First of all, let’s define our hypoparameters. Like in many other metaheuristic algorithms, these variables should be adjusted on the way, and there is no versatile set of values. But let’s stick to these ones:

POP_SIZE = 10 #population size 
MAX_ITER = 30 #the amount of optimization iterations
w = 0.2 #inertia weight
c1 = 1 #personal acceleration factor
c2 = 2 #social acceleration factor

Now let’s create a function which would generate a random population:

def populate(size):
x1,x2 = -10, 3 #x1, x2 = right and left boundaries of our X axis
pop = rnd.uniform(x1,x2, size) # size = amount of particles in population
return pop

If we visualize it, we’ll get something like this:

x1=populate(50) 
y1=function(x1)

plt.plot(x,y, lw=3, label='Func to optimize')
plt.plot(x1,y1,marker='o', ls='', label='Particles')
plt.xlabel('x')
plt.ylabel('y')
plt.legend()
plt.grid(True)
plt.show()

Image by author.

Here you can see that I randomly initialized a population of 50 particles, some of which are already close to the solution.

Now let’s implement the PSO algorithm itself.

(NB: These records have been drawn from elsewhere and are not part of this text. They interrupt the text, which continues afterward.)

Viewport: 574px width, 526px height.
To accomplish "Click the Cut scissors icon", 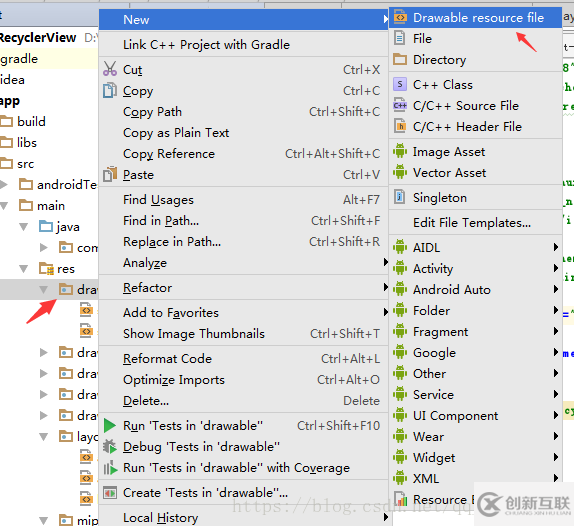I will [110, 69].
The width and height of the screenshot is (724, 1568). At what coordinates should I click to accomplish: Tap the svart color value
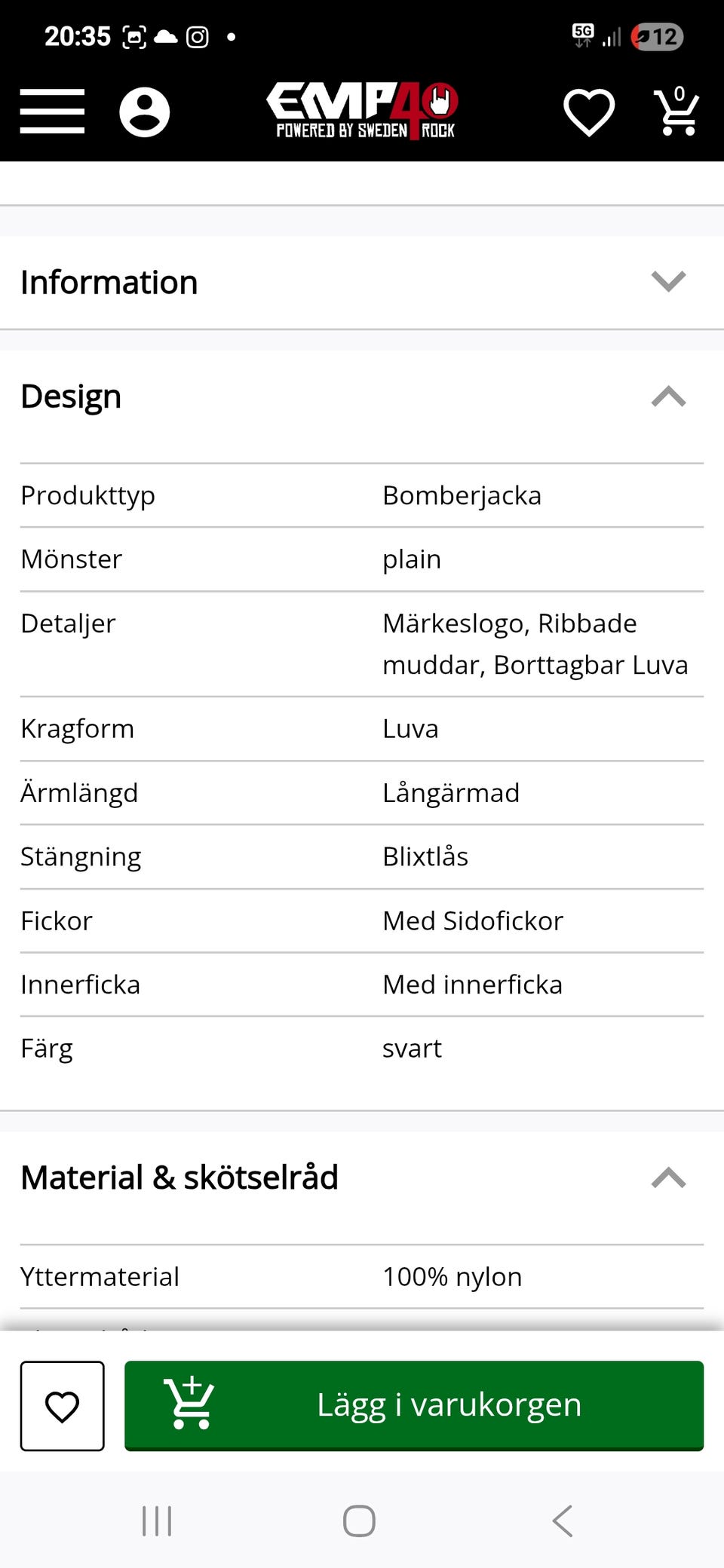pos(412,1049)
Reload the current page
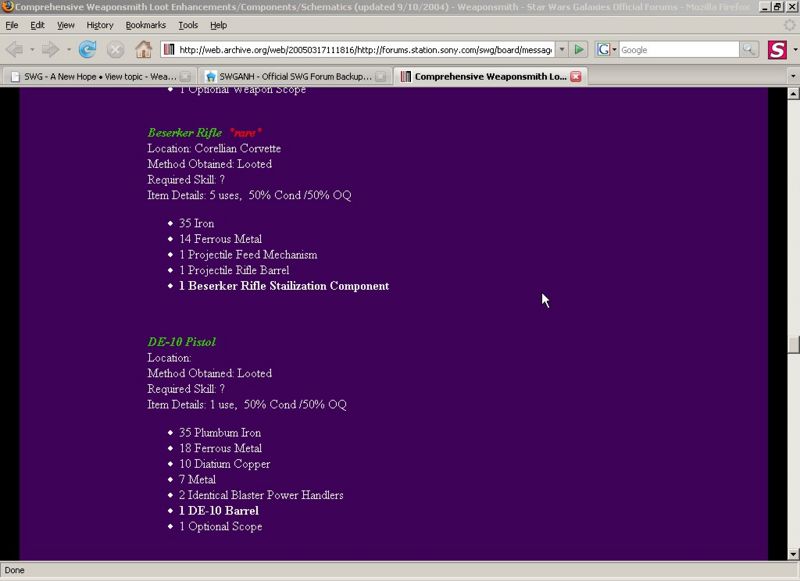This screenshot has height=581, width=800. [88, 49]
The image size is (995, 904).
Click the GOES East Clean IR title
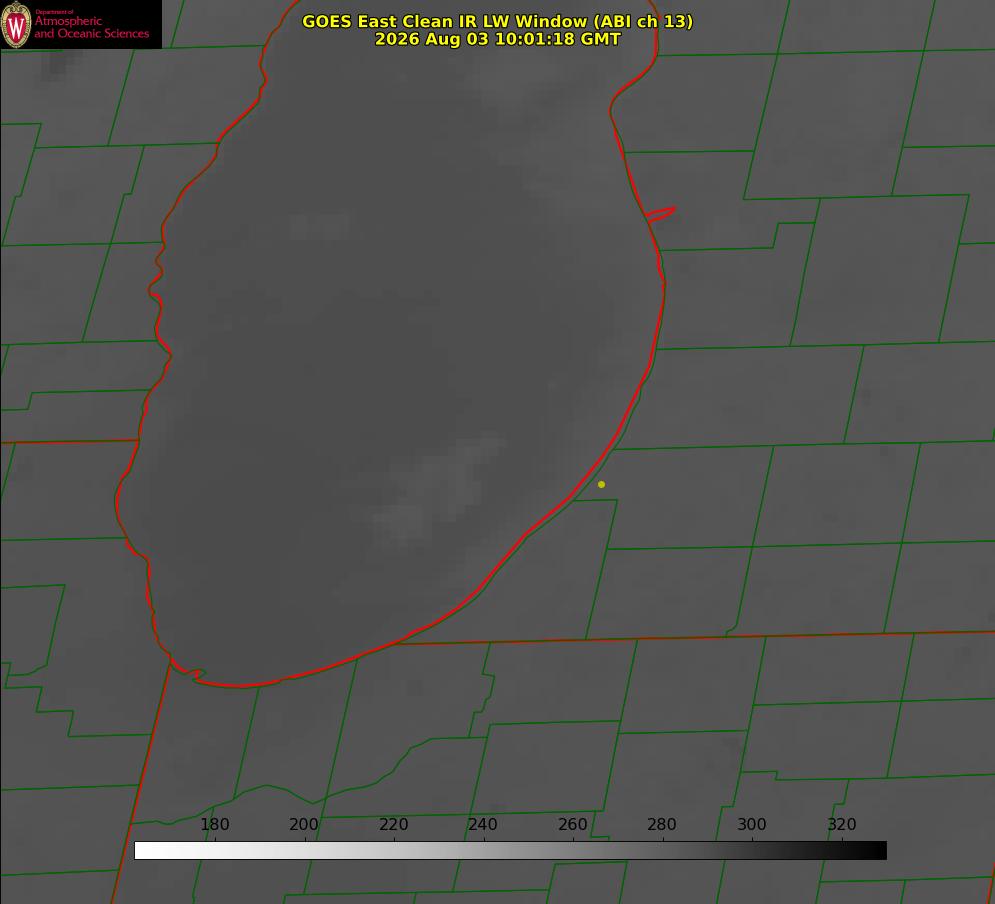pyautogui.click(x=498, y=21)
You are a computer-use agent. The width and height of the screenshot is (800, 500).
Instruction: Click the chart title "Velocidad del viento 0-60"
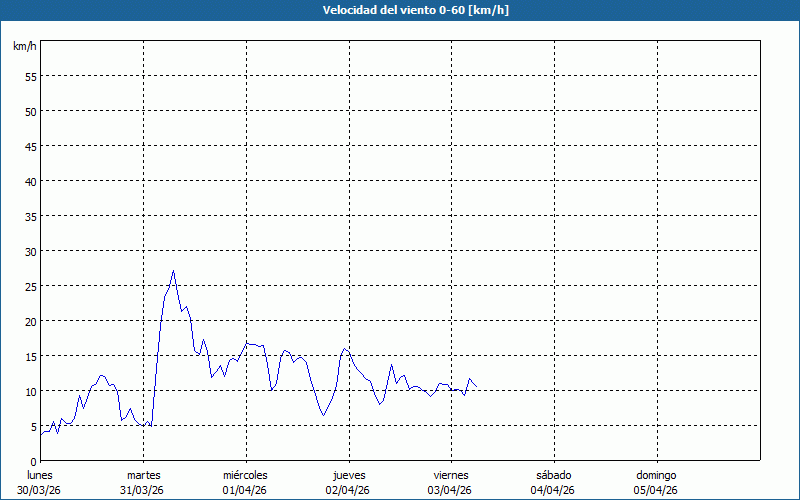[x=400, y=10]
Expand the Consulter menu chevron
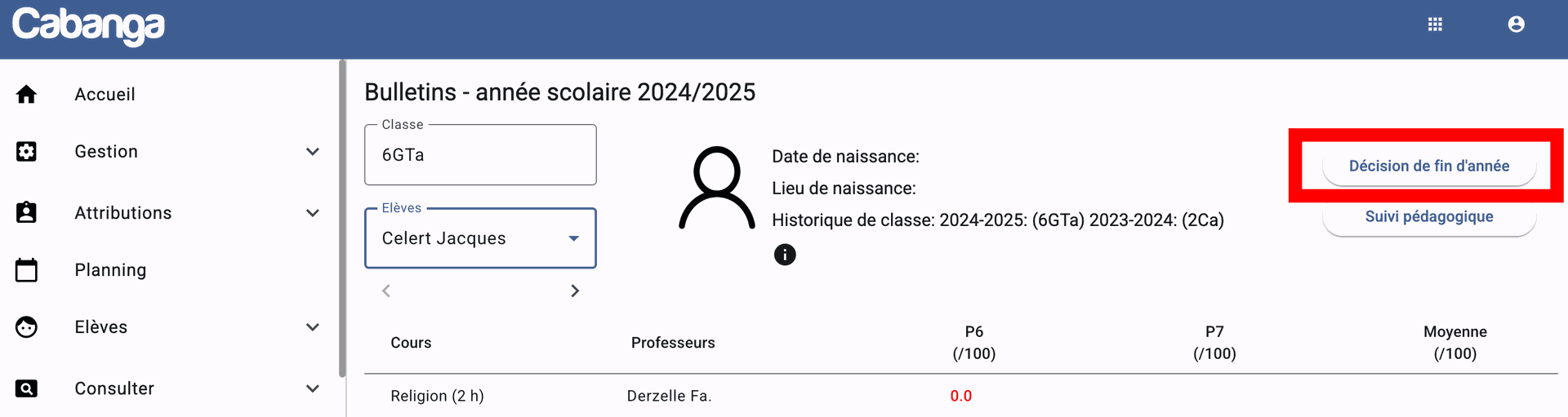Viewport: 1568px width, 417px height. (312, 388)
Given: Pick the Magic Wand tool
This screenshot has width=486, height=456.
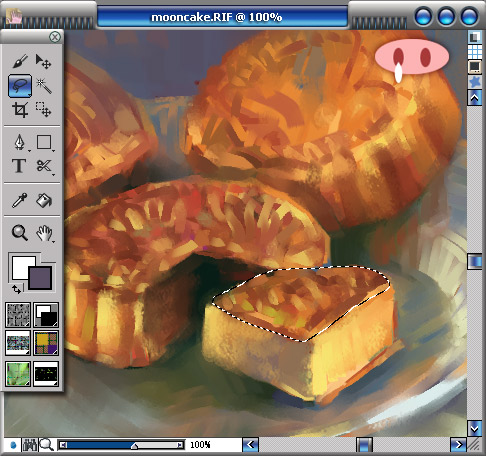Looking at the screenshot, I should [44, 86].

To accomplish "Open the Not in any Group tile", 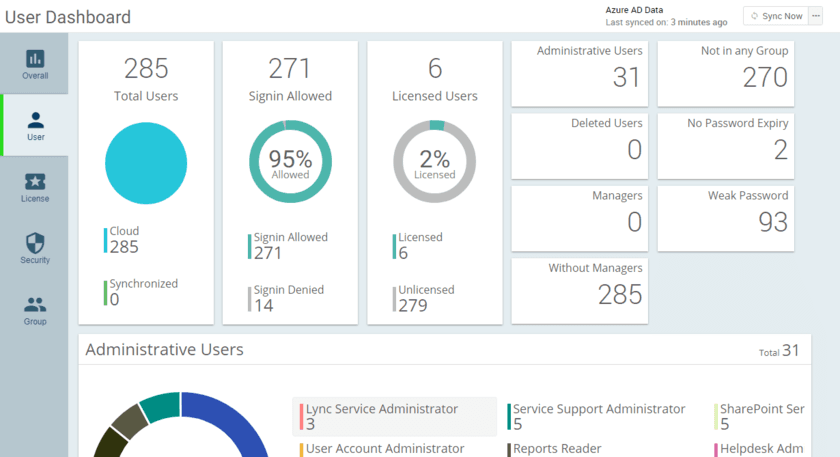I will 725,73.
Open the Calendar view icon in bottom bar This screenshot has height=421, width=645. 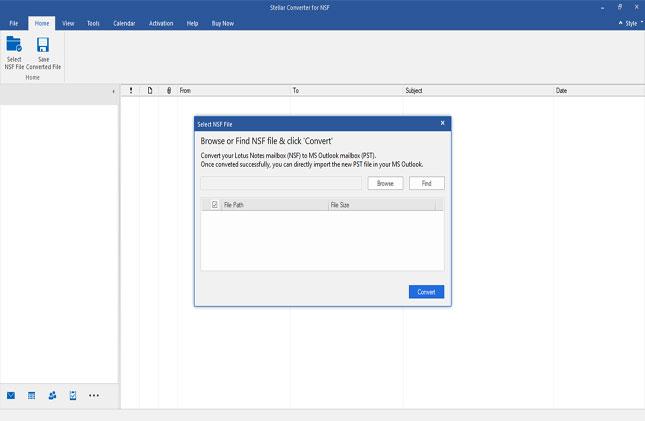[32, 396]
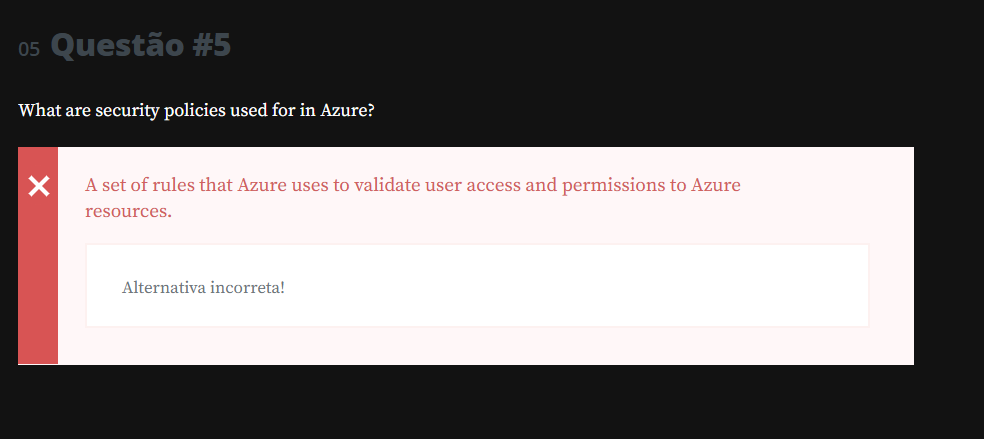Screen dimensions: 984x439
Task: Click the word "Alternativa" in the feedback box
Action: pyautogui.click(x=163, y=288)
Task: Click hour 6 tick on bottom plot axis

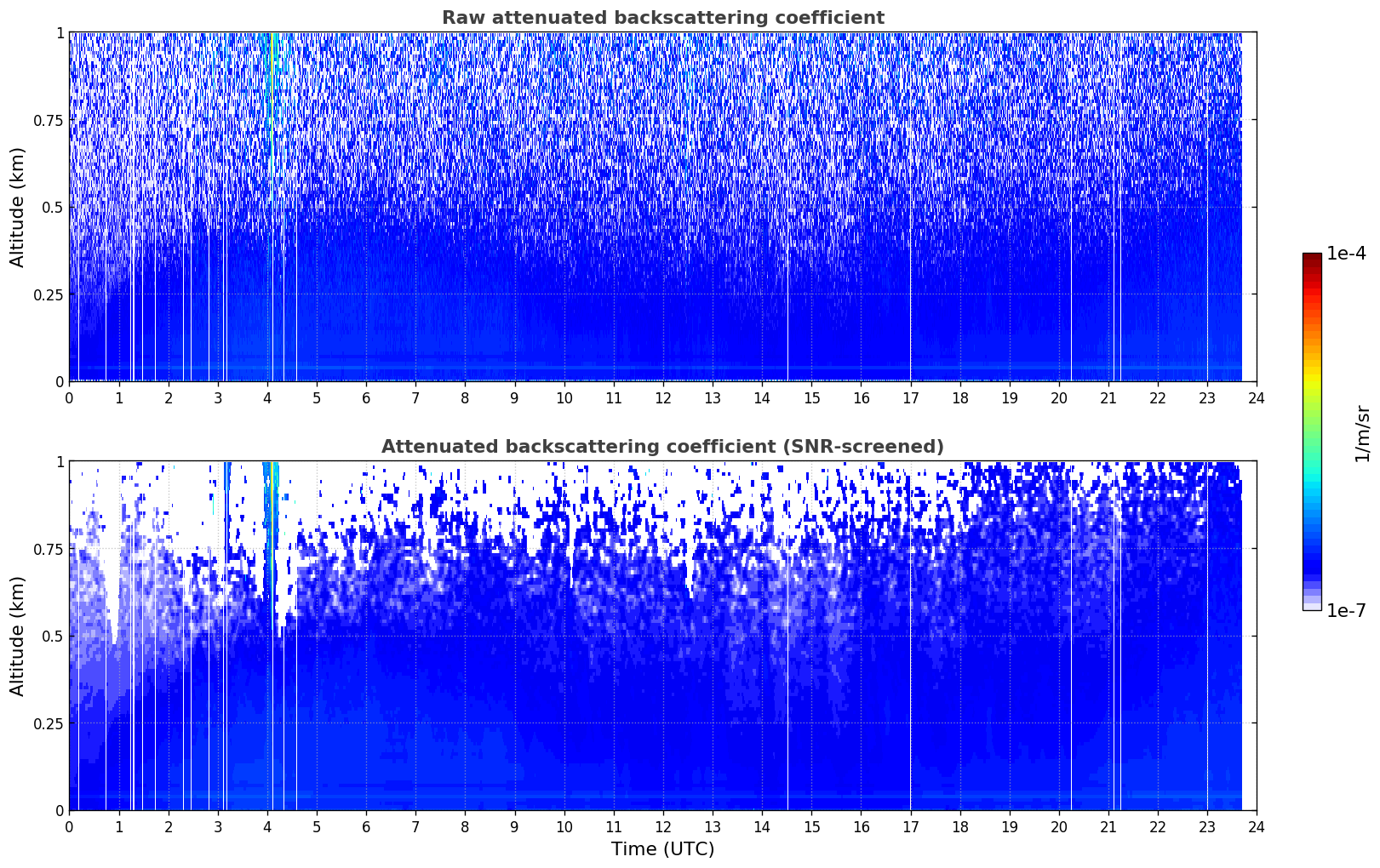Action: coord(366,827)
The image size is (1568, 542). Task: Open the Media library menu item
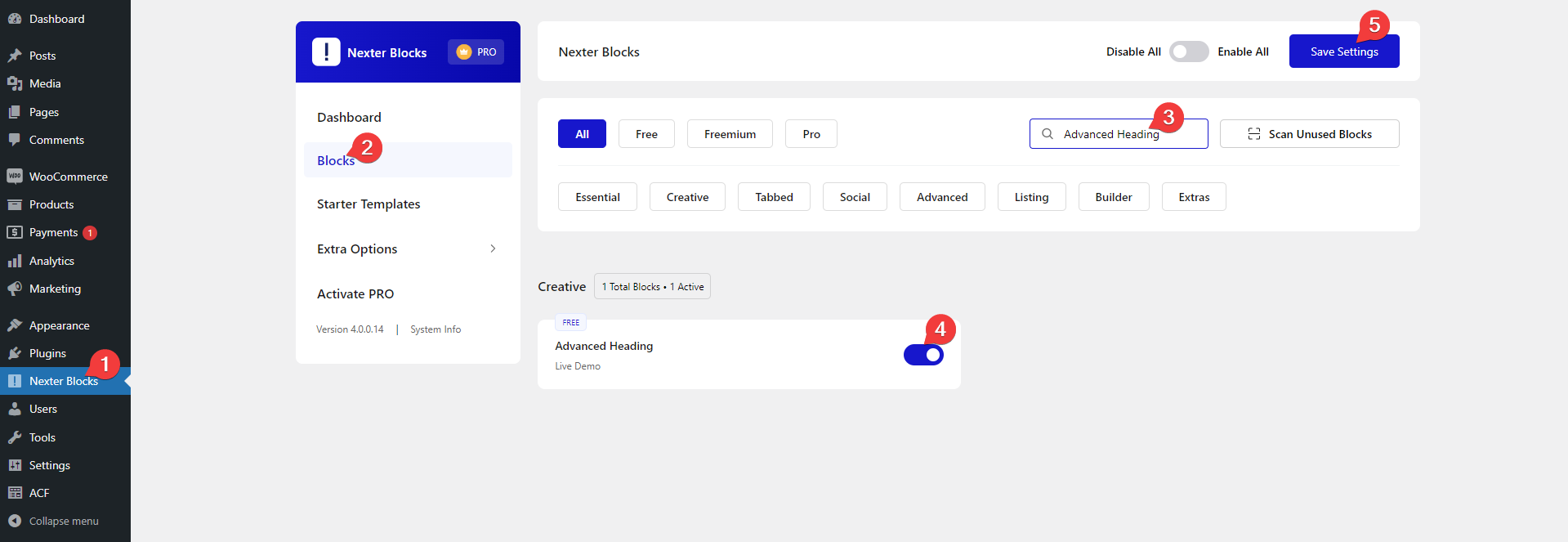click(45, 83)
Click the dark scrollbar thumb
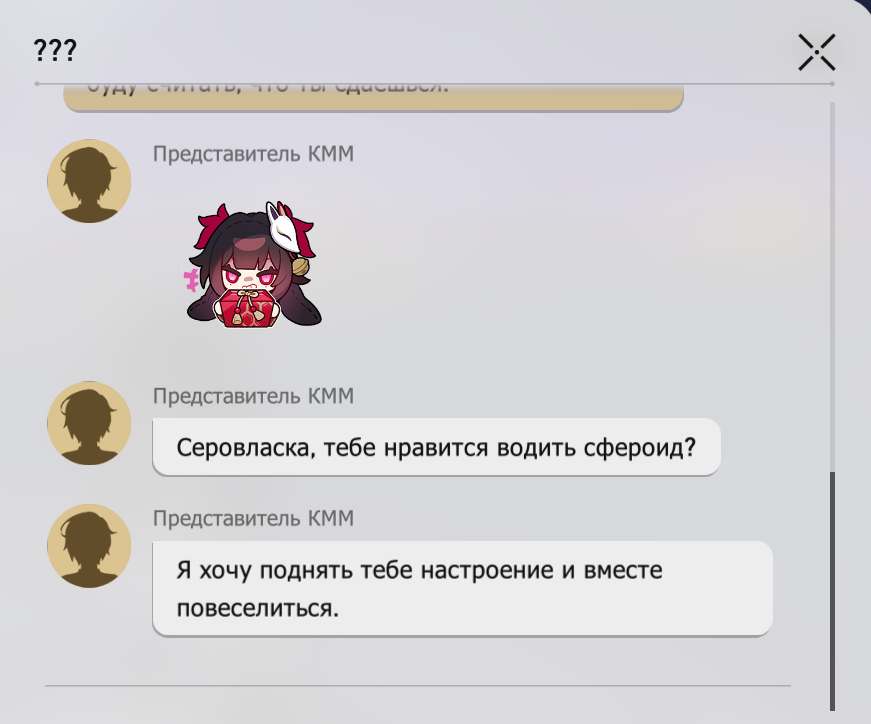Screen dimensions: 871x724 tap(832, 591)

I commented each row in the code, but if you have any questions, feel free to ask in the comments below.

"""Particle Swarm Optimization (PSO)"""
particles = populate(POP_SIZE) #generating a set of particles
velocities = np.zeros(np.shape(particles)) #velocities of the particles
gains = -np.array(function(particles)) #calculating function values for the population

best_positions = np.copy(particles) #it's our first iteration, so all positions are the best
swarm_best_position = particles[np.argmax(gains)] #x with with the highest gain
swarm_best_gain = np.max(gains) #highest gain

l = np.empty((MAX_ITER, POP_SIZE)) #array to collect all pops to visualize afterwards

for i in range(MAX_ITER):

l[i] = np.array(np.copy(particles)) #collecting a pop to visualize

r1 = rnd.uniform(0, 1, POP_SIZE) #defining a random coefficient for personal behavior
r2 = rnd.uniform(0, 1, POP_SIZE) #defining a random coefficient for social behavior

velocities = np.array(w * velocities + c1 * r1 * (best_positions - particles) + c2 * r2 * (swarm_best_position - particles)) #calculating velocities

particles+=velocities #updating position by adding the velocity

new_gains = -np.array(function(particles)) #calculating new gains

idx = np.where(new_gains > gains) #getting index of Xs, which have a greater gain now
best_positions[idx] = particles[idx] #updating the best positions with the new particles
gains[idx] = new_gains[idx] #updating gains

if np.max(new_gains) > swarm_best_gain: #if current maxima is greateer than across all previous iters, than assign
swarm_best_position = particles[np.argmax(new_gains)] #assigning the best candidate solution
swarm_best_gain = np.max(new_gains) #assigning the best gain

print(f'Iteration {i+1} \tGain: {swarm_best_gain}')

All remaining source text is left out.